Query using an image array and region of interest

Parameters:
  • image (np.ndarray) – Image array
  • roi (array_like) – Region of interest encoded as [x, y, width, height]
Returns:

Return type:

Sorted list of database matches [(key1, distance1), (key2, distance2), ..] where distance1 < distance2.

query_path(path, roi)

Query using an image path and region of interest

Parameters:
  • path (str) – Path to the query image
  • roi (array_like) – Region of interest encoded as [x, y, width, height]
Returns:

Return type:

Sorted list of database matches [(key1, distance1), (key2, distance2), ..] where distance1 < distance2.

class vsearch.database.ColornamesFeatureDatabase(vocabulary)

An ANN database for color names features

query_image(image, roi)

Query using an image array and region of interest

Parameters:
  • image (np.ndarray) – Image array
  • roi (array_like) – Region of interest encoded as [x, y, width, height]
Returns:

Return type:

Sorted list of database matches [(key1, distance1), (key2, distance2), ..] where distance1 < distance2.

query_path(path, roi)

Query using an image path and region of interest

Parameters:
  • path (str) – Path to the query image
  • roi (array_like) – Region of interest encoded as [x, y, width, height]
Returns:

Return type:

Sorted list of database matches [(key1, distance1), (key2, distance2), ..] where distance1 < distance2.

Location database

class vsearch.database.DatabaseWithLocation(visualdb)

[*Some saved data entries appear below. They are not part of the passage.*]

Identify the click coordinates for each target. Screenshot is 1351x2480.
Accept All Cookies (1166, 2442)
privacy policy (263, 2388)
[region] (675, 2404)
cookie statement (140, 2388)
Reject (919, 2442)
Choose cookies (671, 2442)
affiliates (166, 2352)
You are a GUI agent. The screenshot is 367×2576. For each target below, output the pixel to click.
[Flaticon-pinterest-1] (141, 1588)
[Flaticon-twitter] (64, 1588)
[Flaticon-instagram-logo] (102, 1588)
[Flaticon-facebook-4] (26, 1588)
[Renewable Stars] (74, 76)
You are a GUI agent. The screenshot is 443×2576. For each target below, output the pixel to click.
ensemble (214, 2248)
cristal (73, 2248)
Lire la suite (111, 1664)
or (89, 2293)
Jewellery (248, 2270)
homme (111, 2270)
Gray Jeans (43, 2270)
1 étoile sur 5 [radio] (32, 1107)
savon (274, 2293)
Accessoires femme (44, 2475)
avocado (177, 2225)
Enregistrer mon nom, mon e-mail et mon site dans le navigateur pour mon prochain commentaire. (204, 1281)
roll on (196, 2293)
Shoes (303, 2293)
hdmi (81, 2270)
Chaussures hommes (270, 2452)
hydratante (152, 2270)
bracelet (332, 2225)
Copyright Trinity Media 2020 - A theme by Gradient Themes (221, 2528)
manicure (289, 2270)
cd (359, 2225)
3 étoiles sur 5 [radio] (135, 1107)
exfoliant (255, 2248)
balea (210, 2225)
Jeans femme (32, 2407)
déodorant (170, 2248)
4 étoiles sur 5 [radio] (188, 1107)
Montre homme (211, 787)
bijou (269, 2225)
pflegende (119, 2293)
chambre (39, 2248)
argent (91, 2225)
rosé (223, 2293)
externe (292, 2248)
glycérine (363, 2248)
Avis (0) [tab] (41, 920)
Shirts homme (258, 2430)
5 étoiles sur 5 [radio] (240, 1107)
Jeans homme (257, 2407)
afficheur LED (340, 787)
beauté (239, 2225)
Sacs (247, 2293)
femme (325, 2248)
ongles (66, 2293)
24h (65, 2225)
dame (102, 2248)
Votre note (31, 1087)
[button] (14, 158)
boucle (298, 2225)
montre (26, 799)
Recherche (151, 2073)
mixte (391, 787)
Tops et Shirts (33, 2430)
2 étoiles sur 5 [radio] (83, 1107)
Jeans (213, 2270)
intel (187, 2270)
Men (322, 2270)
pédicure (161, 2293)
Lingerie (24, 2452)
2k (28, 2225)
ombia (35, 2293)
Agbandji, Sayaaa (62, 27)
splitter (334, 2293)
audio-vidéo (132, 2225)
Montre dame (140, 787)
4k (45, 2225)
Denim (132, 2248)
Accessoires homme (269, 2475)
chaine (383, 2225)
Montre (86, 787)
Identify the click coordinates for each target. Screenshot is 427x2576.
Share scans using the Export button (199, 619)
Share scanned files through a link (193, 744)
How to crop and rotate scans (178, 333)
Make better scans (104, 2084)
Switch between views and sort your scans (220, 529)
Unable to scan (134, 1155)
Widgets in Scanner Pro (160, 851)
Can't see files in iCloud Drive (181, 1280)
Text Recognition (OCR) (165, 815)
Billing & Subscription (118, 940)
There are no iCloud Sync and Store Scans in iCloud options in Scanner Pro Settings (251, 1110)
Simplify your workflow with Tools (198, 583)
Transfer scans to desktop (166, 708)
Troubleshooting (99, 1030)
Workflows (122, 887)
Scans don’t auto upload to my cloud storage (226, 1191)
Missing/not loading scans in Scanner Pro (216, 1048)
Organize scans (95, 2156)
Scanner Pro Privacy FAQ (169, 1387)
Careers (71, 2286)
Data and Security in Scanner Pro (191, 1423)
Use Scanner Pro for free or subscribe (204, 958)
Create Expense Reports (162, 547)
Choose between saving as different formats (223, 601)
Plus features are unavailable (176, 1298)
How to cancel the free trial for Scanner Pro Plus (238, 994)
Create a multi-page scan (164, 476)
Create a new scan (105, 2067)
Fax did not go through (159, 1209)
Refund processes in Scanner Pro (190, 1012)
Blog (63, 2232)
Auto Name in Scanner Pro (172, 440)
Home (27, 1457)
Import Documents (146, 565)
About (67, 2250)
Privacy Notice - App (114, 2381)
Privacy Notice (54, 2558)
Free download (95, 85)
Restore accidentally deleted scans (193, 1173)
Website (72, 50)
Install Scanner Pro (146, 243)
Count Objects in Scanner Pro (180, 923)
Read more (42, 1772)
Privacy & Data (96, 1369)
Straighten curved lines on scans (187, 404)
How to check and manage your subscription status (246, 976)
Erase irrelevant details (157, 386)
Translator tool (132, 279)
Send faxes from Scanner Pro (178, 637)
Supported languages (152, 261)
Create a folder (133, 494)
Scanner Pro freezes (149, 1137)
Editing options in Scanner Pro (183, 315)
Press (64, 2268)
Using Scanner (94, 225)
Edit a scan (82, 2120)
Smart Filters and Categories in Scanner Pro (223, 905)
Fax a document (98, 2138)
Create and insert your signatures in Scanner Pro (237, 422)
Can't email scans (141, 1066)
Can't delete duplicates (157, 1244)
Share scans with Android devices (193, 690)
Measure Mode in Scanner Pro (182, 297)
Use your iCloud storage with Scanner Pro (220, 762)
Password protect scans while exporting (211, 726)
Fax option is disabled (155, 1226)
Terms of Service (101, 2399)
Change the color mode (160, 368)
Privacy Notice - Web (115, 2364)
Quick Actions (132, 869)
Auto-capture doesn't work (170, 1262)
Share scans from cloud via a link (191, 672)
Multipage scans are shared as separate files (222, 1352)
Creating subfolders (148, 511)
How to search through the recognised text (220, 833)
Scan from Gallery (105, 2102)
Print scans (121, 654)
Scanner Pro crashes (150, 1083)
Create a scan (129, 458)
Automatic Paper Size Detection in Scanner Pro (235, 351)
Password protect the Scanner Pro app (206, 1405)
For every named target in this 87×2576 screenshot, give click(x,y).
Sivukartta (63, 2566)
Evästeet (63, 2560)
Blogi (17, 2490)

A database that also contains location data

query_image(image, roi)

Query using an image array and region of interest

Parameters:
  • image (np.ndarray) – Image array
  • roi (array_like) – Region of interest encoded as [x, y, width, height]
Returns:

Return type:

Sorted list of database matches [(entry1, distance1), (entry2, distance2), ...] where distance1 < distance2 and entryX are DatabaseEntry instances.

query_path(path, roi)

Query using an image path and region of interest

Parameters:
  • path (str) – Path to the query image
  • roi (array_like) – Region of interest encoded as [x, y, width, height]
Returns:

Return type:

Sorted list of database matches [(entry1, distance1), (entry2, distance2), ...] where distance1 < distance2 and entryX are DatabaseEntry instances.

Types

class vsearch.database.DatabaseError

Error raised on database errors

class vsearch.database.LatLng(lat, lng)

Tuple for locations in the form of a latitude and longitude

lat

Latitude

lng

Longitude

class vsearch.database.DatabaseEntry(key, bow, latlng)

Tuple for database entries

key

The database key. Usually the filename.

bow

Bag of Words vector (raw word frequency)

latlng

Location in the form of a LatLng object.